I agree many good things can come from limits, just look at what can be created with only three colors; Cyan, Magenta, and Yellow. You cannot get diamonds without a lot of pressure.


----------



## candid petunia (Jul 5, 2012)

*MOD NOTE:* A reminder once again to keep the discussion on-topic and focus on the piece posted here. As Lisa has already said, if you would still like to continue discussing the structure of haiku, you may do so in the Poetry Discussion sub-forum.


----------



## aj47 (Jul 23, 2012)

I really enjoyed reading this.


----------



## Arcopitcairn (Jul 30, 2012)

"Traditions are good
Some things should remain unchanged
Poetry and tea"

I like the topic starter poem, and I very much like this one too.


----------



## rokerman (Nov 10, 2012)

5-7-5 can be interesting
I like this haiku even though it does not follow the traditional rules


----------



## S.M. grimbldoo (Nov 10, 2012)

rokerman said:


> 5-7-5 can be interesting
> I like this haiku even though it does not follow the traditional rules


This is a traditional Haiku; 5-7-5

Del-i-cate tea-cup
Su-gar, cream in pe-koe tea
And, of course, a fly


----------



## rokerman (Nov 10, 2012)

S.M. grimbldoo said:


> This is a traditional Haiku; 5-7-5
> 
> Del-i-cate tea-cup
> Su-gar, cream in pe-koe tea
> And, of course, a fly



Traditional Haikus refer to to a season, with a kire and a kigo.
Clearly this has none of these


----------



## S.M. grimbldoo (Nov 10, 2012)

rokerman said:


> Traditional Haikus refer to to a season, with a kire and a kigo.
> Clearly this has none of these


Oh, I personally have not seen to many of those.
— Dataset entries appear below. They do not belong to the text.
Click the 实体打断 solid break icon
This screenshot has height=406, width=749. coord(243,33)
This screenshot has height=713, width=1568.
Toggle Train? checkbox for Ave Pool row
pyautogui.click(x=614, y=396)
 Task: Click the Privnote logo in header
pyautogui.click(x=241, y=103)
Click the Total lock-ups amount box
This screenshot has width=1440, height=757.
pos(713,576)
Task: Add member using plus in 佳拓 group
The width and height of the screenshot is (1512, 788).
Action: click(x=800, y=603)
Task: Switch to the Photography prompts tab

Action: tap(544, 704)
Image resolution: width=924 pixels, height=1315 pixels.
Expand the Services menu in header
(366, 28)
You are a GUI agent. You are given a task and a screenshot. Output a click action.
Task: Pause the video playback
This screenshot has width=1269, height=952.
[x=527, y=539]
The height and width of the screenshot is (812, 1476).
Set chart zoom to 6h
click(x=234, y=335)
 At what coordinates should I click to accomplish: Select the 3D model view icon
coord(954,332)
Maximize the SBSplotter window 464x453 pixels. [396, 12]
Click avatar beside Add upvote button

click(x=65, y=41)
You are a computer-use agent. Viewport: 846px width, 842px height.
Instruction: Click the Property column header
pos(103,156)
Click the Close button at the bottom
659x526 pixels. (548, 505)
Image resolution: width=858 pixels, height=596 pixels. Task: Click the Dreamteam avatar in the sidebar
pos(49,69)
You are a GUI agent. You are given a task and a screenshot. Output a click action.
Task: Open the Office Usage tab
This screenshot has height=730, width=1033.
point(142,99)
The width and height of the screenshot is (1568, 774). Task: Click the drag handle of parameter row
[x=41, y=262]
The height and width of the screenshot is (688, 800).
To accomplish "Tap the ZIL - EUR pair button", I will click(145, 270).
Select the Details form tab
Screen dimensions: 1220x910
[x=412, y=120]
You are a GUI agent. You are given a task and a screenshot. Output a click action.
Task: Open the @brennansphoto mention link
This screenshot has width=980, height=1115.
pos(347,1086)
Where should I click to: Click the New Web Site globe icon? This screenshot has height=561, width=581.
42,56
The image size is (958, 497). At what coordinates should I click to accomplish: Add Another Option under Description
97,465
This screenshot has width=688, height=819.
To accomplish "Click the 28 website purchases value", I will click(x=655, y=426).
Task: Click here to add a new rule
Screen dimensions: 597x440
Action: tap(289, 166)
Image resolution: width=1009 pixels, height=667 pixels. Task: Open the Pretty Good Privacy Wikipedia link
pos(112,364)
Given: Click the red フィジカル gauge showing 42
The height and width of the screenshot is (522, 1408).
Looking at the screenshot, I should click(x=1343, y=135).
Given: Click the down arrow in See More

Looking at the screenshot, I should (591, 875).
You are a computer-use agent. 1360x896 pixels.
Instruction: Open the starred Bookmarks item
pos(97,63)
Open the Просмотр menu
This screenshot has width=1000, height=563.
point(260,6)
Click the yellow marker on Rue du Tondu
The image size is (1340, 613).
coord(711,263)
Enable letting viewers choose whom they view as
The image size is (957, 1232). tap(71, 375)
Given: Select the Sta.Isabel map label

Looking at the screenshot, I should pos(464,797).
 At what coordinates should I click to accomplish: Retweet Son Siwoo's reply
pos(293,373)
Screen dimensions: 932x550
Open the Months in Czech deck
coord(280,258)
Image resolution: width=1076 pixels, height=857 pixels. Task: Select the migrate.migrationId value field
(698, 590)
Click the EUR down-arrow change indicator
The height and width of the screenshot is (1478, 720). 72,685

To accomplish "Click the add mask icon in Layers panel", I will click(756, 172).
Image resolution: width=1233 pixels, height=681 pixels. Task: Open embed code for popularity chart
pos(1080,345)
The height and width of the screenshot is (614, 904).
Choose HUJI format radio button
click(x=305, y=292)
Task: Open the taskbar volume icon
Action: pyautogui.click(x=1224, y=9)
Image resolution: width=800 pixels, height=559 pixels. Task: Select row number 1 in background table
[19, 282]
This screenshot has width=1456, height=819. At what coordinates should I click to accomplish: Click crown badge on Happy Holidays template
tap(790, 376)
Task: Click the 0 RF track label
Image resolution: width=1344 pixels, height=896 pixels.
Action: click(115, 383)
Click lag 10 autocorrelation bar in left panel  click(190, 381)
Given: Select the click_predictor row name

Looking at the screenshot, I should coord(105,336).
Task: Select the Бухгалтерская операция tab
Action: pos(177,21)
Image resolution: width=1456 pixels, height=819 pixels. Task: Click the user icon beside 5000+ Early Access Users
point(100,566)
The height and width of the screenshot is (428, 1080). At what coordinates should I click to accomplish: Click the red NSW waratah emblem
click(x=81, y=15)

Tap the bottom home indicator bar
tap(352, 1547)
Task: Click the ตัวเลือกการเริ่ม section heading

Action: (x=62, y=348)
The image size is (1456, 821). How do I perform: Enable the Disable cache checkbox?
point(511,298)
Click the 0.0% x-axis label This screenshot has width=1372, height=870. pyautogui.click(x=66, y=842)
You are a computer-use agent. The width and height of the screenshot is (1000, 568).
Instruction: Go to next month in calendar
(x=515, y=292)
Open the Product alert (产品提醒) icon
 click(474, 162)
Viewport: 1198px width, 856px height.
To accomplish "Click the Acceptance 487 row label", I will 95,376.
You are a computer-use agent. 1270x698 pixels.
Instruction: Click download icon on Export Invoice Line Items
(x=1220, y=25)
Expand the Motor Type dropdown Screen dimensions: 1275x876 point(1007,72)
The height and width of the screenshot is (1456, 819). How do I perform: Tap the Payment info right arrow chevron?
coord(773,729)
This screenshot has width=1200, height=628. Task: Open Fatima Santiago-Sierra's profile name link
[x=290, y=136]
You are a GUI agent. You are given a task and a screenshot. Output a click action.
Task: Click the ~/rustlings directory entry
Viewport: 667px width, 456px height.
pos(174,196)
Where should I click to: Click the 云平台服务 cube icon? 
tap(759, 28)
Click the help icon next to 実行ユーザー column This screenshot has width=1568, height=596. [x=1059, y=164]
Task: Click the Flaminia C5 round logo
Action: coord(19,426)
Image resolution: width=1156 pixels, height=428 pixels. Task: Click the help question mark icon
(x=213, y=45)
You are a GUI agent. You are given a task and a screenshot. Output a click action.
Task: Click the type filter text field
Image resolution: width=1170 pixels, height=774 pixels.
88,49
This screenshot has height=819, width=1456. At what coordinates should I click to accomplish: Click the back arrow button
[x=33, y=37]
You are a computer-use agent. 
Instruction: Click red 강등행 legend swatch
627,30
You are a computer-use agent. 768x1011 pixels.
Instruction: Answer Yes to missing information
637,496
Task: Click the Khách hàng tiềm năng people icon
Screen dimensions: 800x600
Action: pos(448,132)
Most of the haikus that I have seen around don't really follow the traditional format, even the ones in school books. 
I need to read poetry more often and diversely.


----------



## rokerman (Nov 11, 2012)

When I am allowed to post my own work, I will submit a traditional Haiku


----------



## Dylan_9711 (Mar 28, 2013)

Ha. Made me laugh. How many times I have found a nat in my tea is rediculous.


----------



## sore (Mar 28, 2013)

awh this is cute c: i like it.


----------